Fig. 1.

PM₁₀regulates the innate immune response upon RNA virus infection – (A) Scanning electron images of coarse airborne particulate matter PM₁₀. (a) Image of blank (control) solution with no PM₁₀ dissolved in it. (b–l) Images of different shapes with varied structures representing the different characteristic morphological features of PM₁₀ in the samples. Quantification of innate immune response. A549 cells were treated with PM₁₀ (at different dosage: PM(I), PM(II), and PM(III) – details are mentioned in the methods section) and control mentioned as blank for (B) 24 h then harvested in Trizol to quantify the mRNA expression of IFNβ and IL6 by qRT-PCR. (C) 36 h then cell supernatant was collected to measure the protein level of IL6 by ELISA. (D) Schematic representation of workflow for quantification of IFNβ and ISRE promoter activities by luciferase assay as indicated in A549 cells.
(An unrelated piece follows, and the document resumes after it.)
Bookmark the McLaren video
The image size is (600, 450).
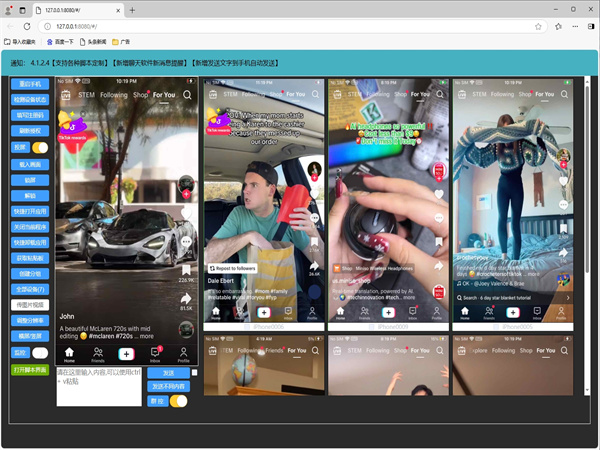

NDV represents New-Castle Disease Virus infection at MOI = 2. (E) Schematic work flow of PM₁₀ exposure (at different dosage: PM(I), PM(II), and PM(III) – details are mentioned in the methods section) and NDV infection. (F–G) Quantification of IFNβ and IL6 mRNA transcripts in uninfected (control), mock infected, blank treated and PM₁₀ exposed cells by qRT-PCR. (H) Schematic work flow of PM₁₀ (at different dosage: PM(I), PM(II), and PM(III) – details are mentioned in the methods section) exposure and H5N1 Influenza infection. (I–J) Quantification of IFNβ and IL6 mRNA transcripts in uninfected (control), mock infected, blank treated and PM₁₀ exposed cells by qRT-PCR. Data are mean ± SEM of triplicate samples from single experiment and are representative of three independent experiments. ∗∗∗p < 0.001, ∗∗p < 0.01 and ∗p < 0.05 by one-way ANOVA Tukey test and unpaired t-test.